## WHAT YOU WILL DO
#1 Rewrite the mycotherapy passage between "Mycotherapy" and "all of this.", inclusive, renaming "medicinal mushrooms" to "healing mushrooms" wherever it occurs.
#2 In the mycotherapy passage, who alone was allowed to use mushrooms in ancient Egypt?

## GIVEN PASSAGE
==============================

Mycotherapy
Is the name given to medicinal mushrooms. You may have been hearing that medicinal mushrooms have many known health benefits and seen press releases or articles that have convinced us all of this.
There many benefits come from their use in ancient times from Traditional Chinese Medicine for people with compromised health conditions. We are all re learning how to use them and integrate them into health regimes for improving wellbeing or a quality of life for many diseases.
We are also re-discovering how widely specific species can be used for a plethora of health issues.
Antiprotozoan, antiparasitic, antiviral, and antifungal properties of mushrooms
Scientists are realising and learning how to isolate new antiprotozoan, antiparasitic, antiviral, and antifungal properties of mushrooms and fungi each year which is why they are getting so much press and attention for a wealth of health issues.
Mycologists and other research scientists are now also catching up on the vast benefits of practitioners in Traditional Chinese Medicine which have long been known about these and have begun telling us about the magic of fungi and used them for thousands and thousand of years.
Egyptian Hieroglyphics
We see from the Egyptian hieroglyphic images that mushrooms were used for immortality and appeared in scenes depicting them as gifts from the gods,or sent to earth on lightning bolts. Their use was forbidden to all other than by the pharaohs.

==============================

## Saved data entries
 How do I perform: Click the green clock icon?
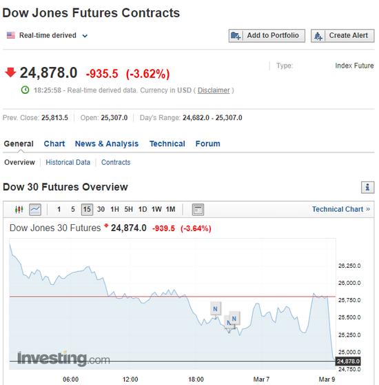coord(25,90)
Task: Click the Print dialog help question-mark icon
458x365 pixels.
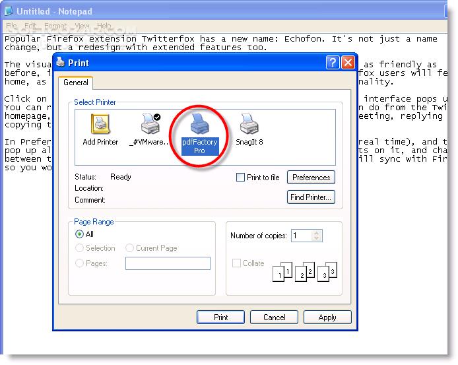Action: click(333, 63)
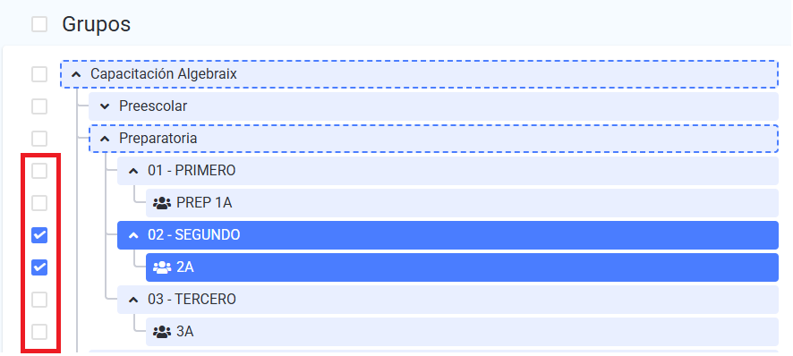Collapse the 03 - TERCERO arrow

(x=133, y=300)
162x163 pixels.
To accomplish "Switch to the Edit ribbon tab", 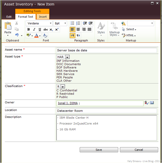I will [9, 17].
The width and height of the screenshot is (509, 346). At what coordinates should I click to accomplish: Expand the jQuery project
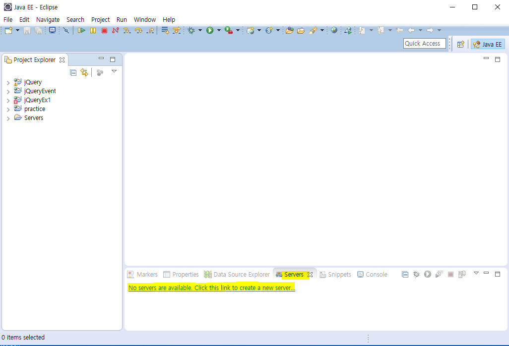click(8, 82)
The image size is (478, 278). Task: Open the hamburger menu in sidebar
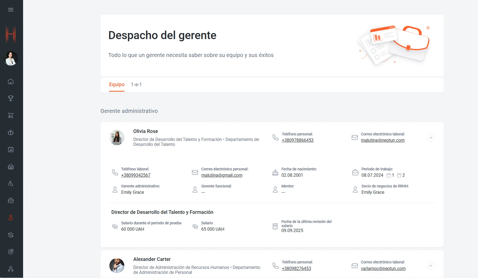click(11, 10)
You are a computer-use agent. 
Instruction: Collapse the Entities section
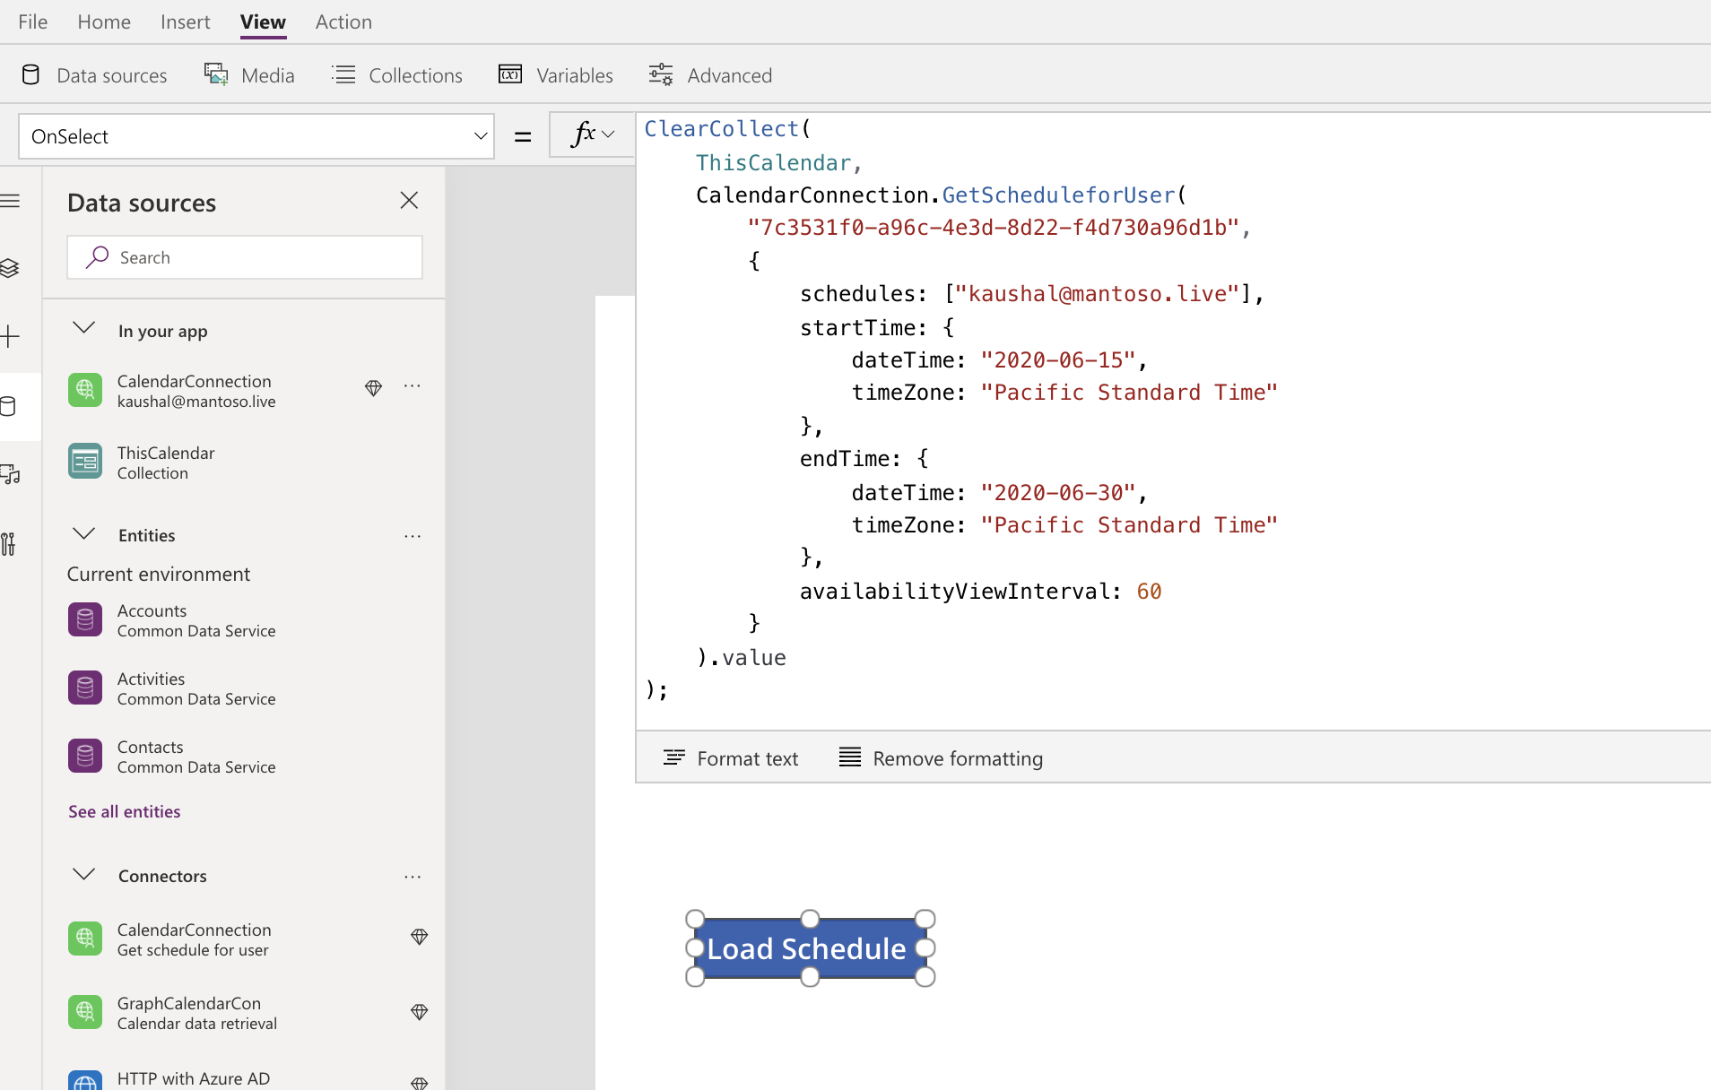tap(84, 534)
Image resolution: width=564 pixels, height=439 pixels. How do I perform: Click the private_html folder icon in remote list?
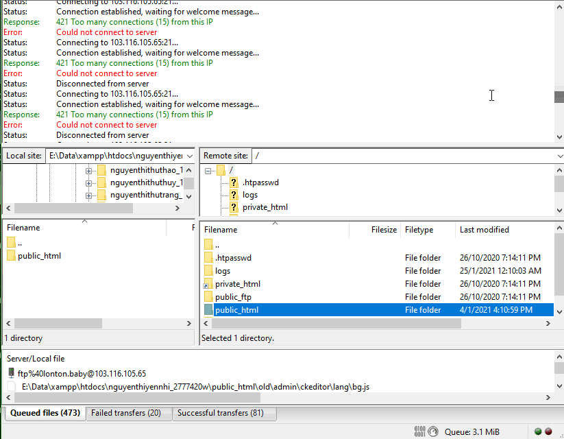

==============================

## RESULTS FOR EACH TASK
#1
Mycotherapy
Is the name given to healing mushrooms. You may have been hearing that healing mushrooms have many known health benefits and seen press releases or articles that have convinced us all of this.

#2 The pharaohs.